Divorces involving people with a high net worth are a particular favourite for the gossip columns and entertainment press, and particularly so when they take place in London - known as the so-called high-net-worth divorce capital of the world by virtue of the courts’ reputation for largesse in favour of the non-paying party (particularly wives) when it comes to giving judgments.
The position of the courts in England and Wales has generally been to view the business of making a home and raising a family as being on a par with the business of putting bread on the table. In this way, marriage – for the purposes of ending it, at least – is seen as a 50-50 deal. And surely only the most misogynistic among us would argue the broad egalitarianism of that.
The question, though, is one of what is fair and what best serves both parties.

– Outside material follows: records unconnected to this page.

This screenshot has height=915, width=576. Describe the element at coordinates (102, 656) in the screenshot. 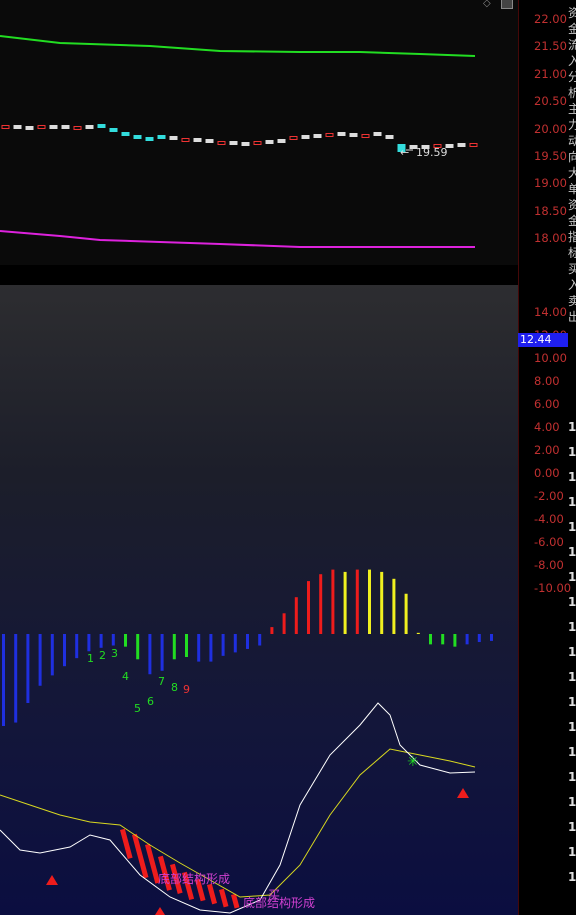

I see `count-label: 2` at that location. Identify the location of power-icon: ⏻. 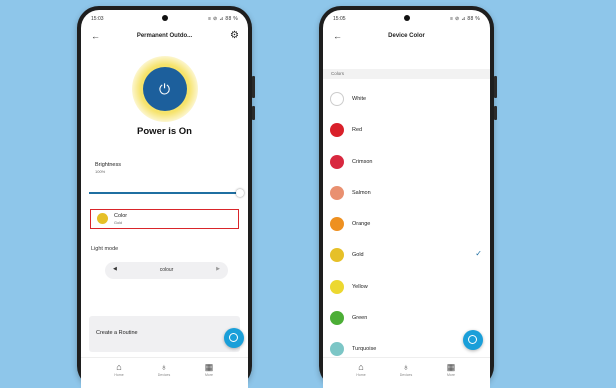
(164, 89).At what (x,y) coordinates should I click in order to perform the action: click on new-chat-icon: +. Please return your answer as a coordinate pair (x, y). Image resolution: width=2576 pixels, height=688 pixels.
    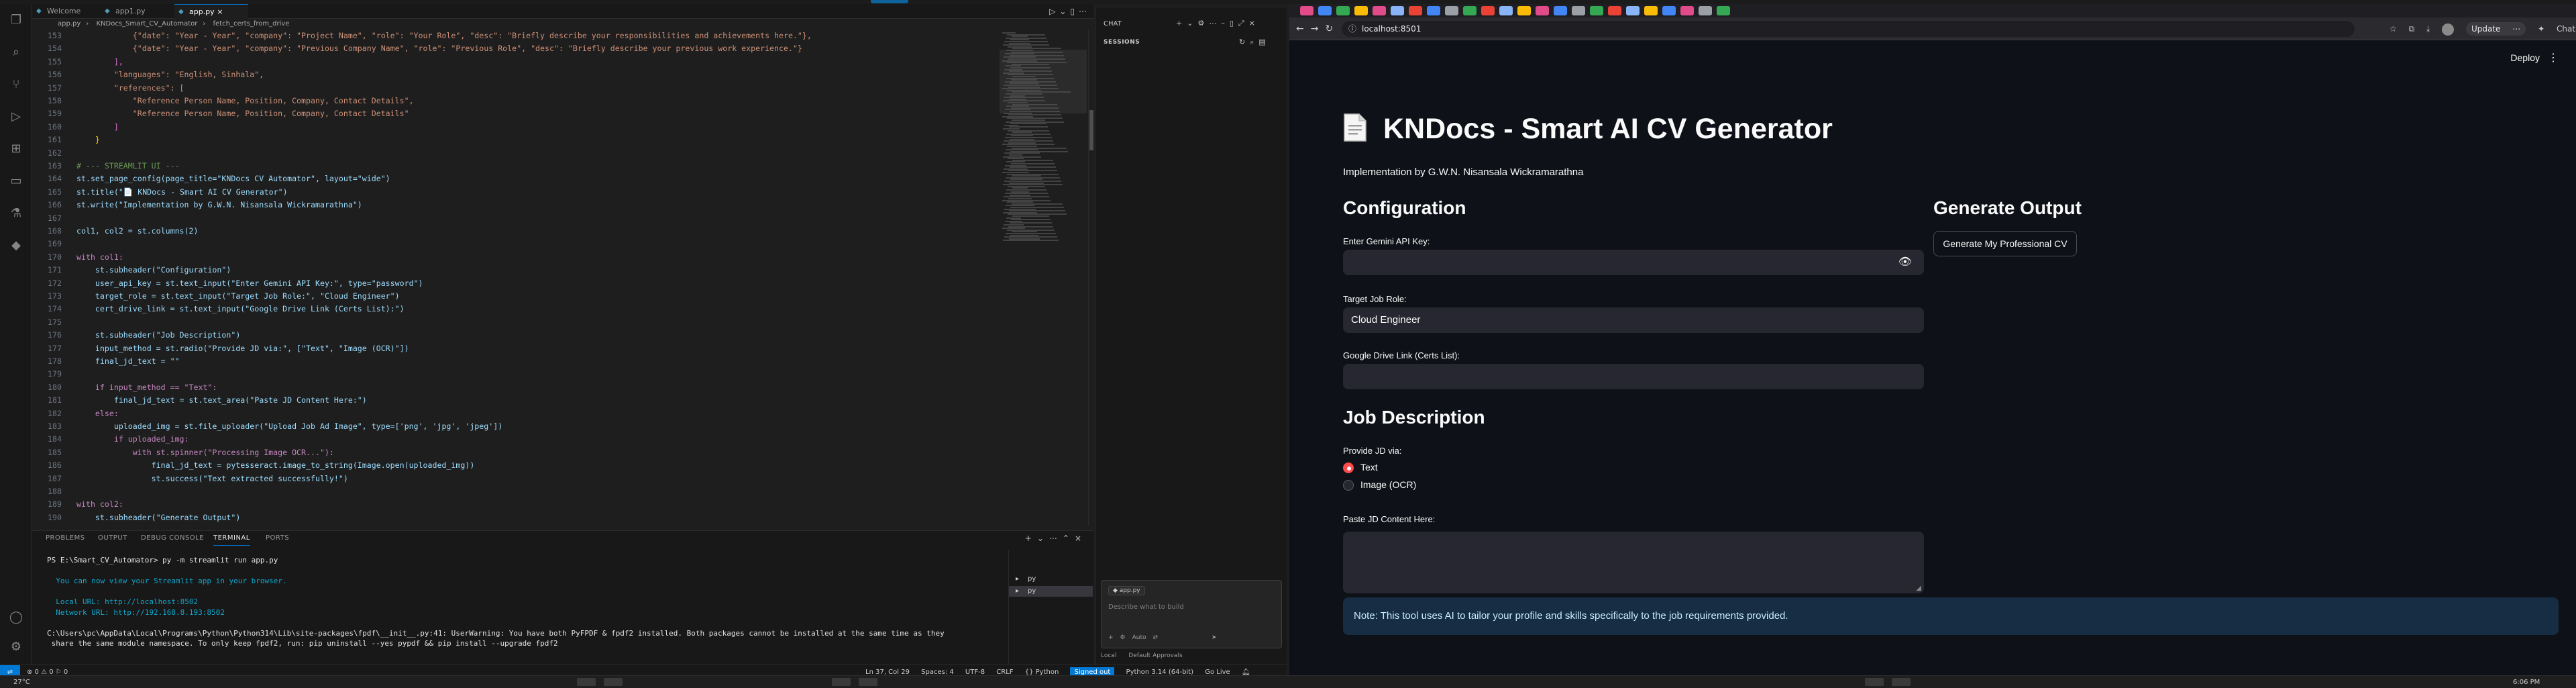
    Looking at the image, I should click on (1182, 24).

Over the past week or so, would-be beneficiaries from divorces involving large financial assets have been given a glimpse of a future in which they simply won’t be able to rely on a bottomless supply of cash from their partner.
The recent case of Kim and William Waggott is a good example of the way in which the courts have been gradually moving toward more realistic fixed term maintenance. Kim Waggott is a former financial controller for the UCI cinema chain and her ex-husband is the finance director of the TUI holiday firm. In 2014 they divorced, with Mr Waggott ordered to pay his ex-wife £9.76m in cash and £175,000 a year for the rest of their lives.

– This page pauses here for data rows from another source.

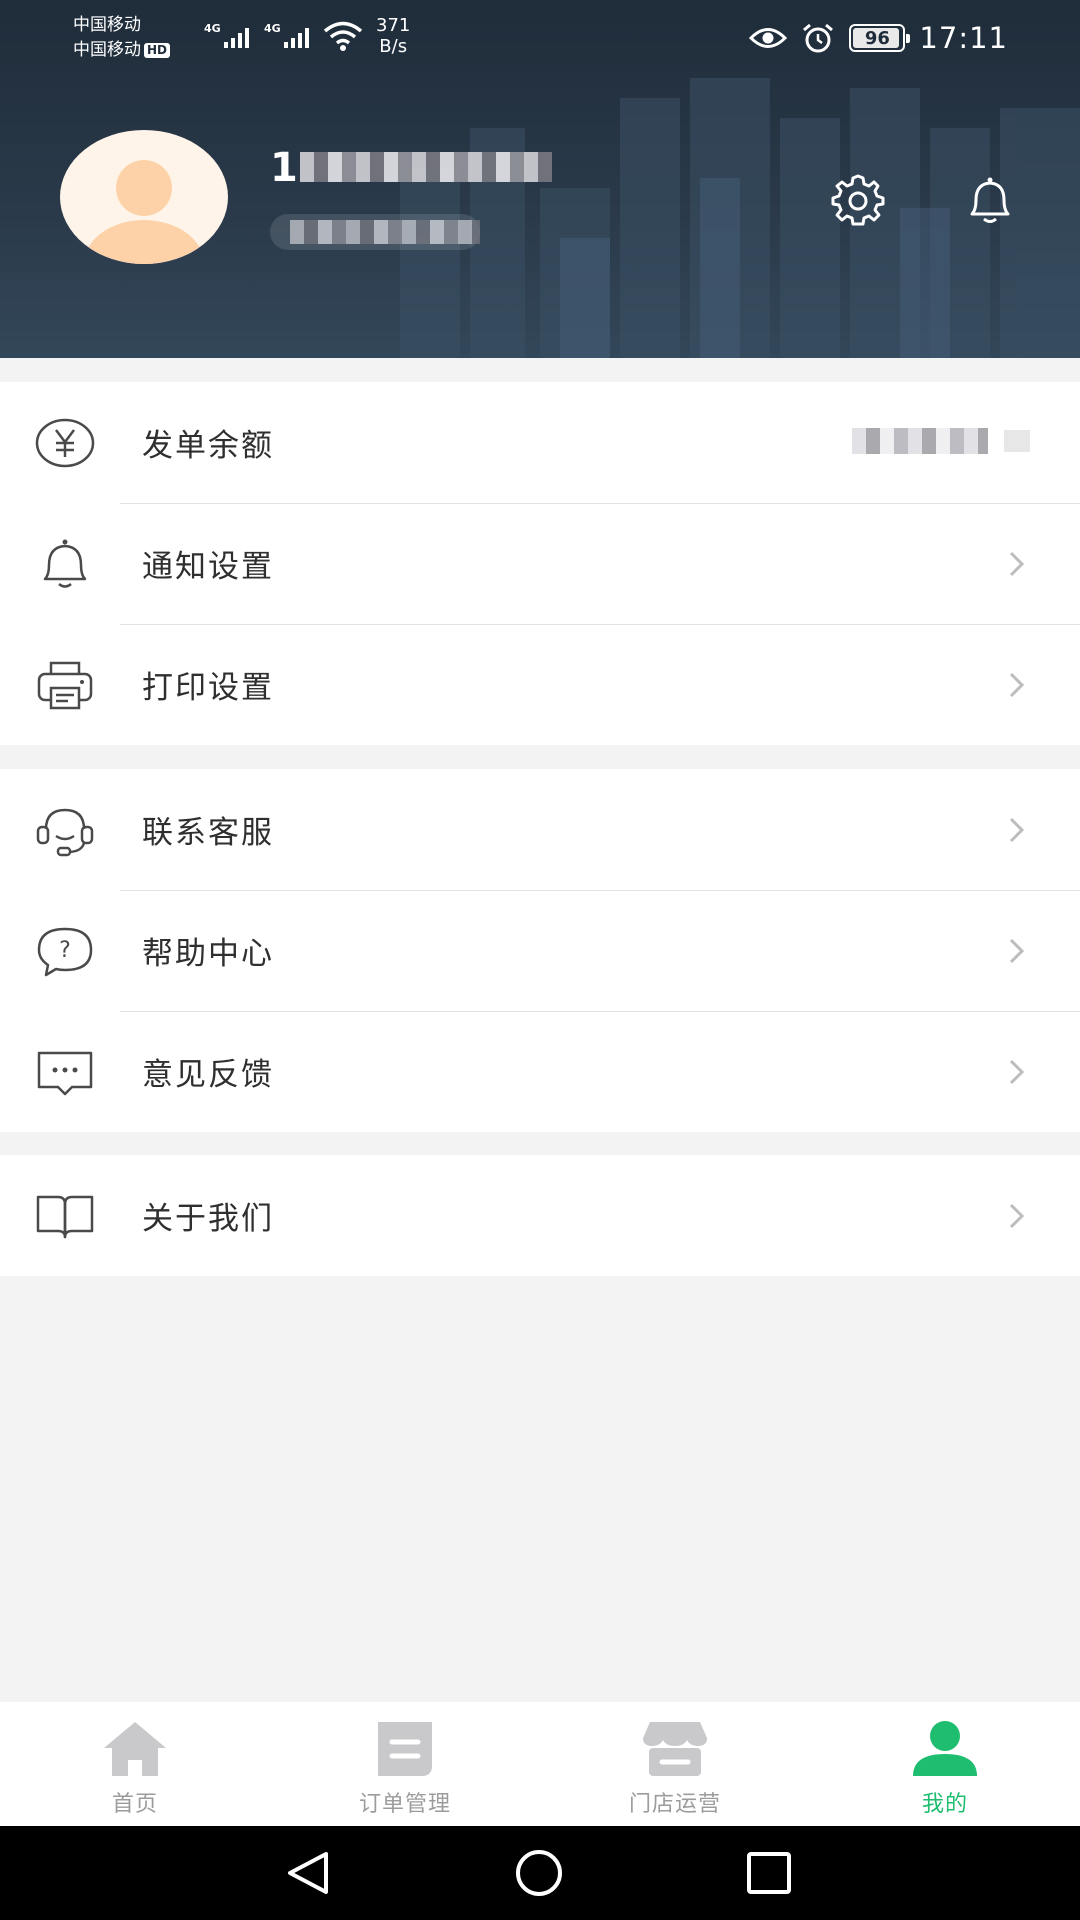  What do you see at coordinates (134, 1804) in the screenshot?
I see `tab-label: 首页` at bounding box center [134, 1804].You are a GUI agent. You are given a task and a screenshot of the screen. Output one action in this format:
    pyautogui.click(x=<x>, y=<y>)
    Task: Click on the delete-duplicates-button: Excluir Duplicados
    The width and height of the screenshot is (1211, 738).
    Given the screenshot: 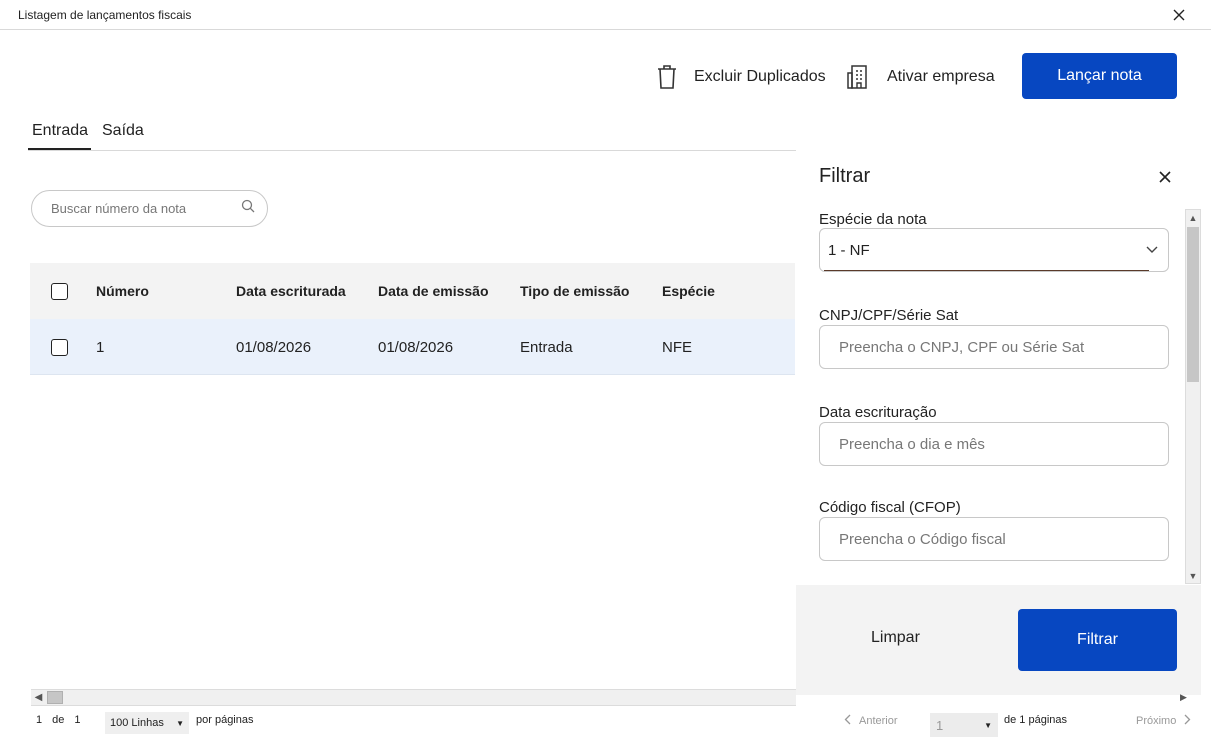 What is the action you would take?
    pyautogui.click(x=741, y=77)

Mr Waggott protested, saying the settlement offered no incentive for his former wife to go back to work and support herself. Kim Waggott’s response was to seek a share of her ex-husband’s future earnings.
What she got instead was a nasty surprise.
Not only was she told she should go back to work if she wanted extra cash, but the original judgment was amended, with Mr Waggott’s ongoing maintenance payments limited to just three years.
What’s fair for both parties is at the heart of any divorce settlement, and where possible the courts will aim for a clean break, if that also satisfies the test of fairness. Where a clean break wouldn’t be fair, then a maintenance order may be seen as the best way to achieve a fair outcome.
At that point, the question is what period of maintenance might reasonably be considered to be fair. In the case of the Waggotts, the final judgment appears to have been that a meal-ticket of lifetime maintenance payments could not be considered fair to him, but that his ex-wife was deserving of some limited form of financial benefit after which she could – and, more importantly, should - provide for herself.
The ruling also recognises that any extension to the sharing principle materially and negatively affects the court’s ability to facilitate a clean break from which both parties can move on independently of one another.
And the practical legacy of the events of the past ten days? Well, there are several, including a reaffirmation of the basic principles of divorce settlement. But another is almost certainly that non-paying ex-spouses may now think twice before asking the courts to view their former partner as a cash cow.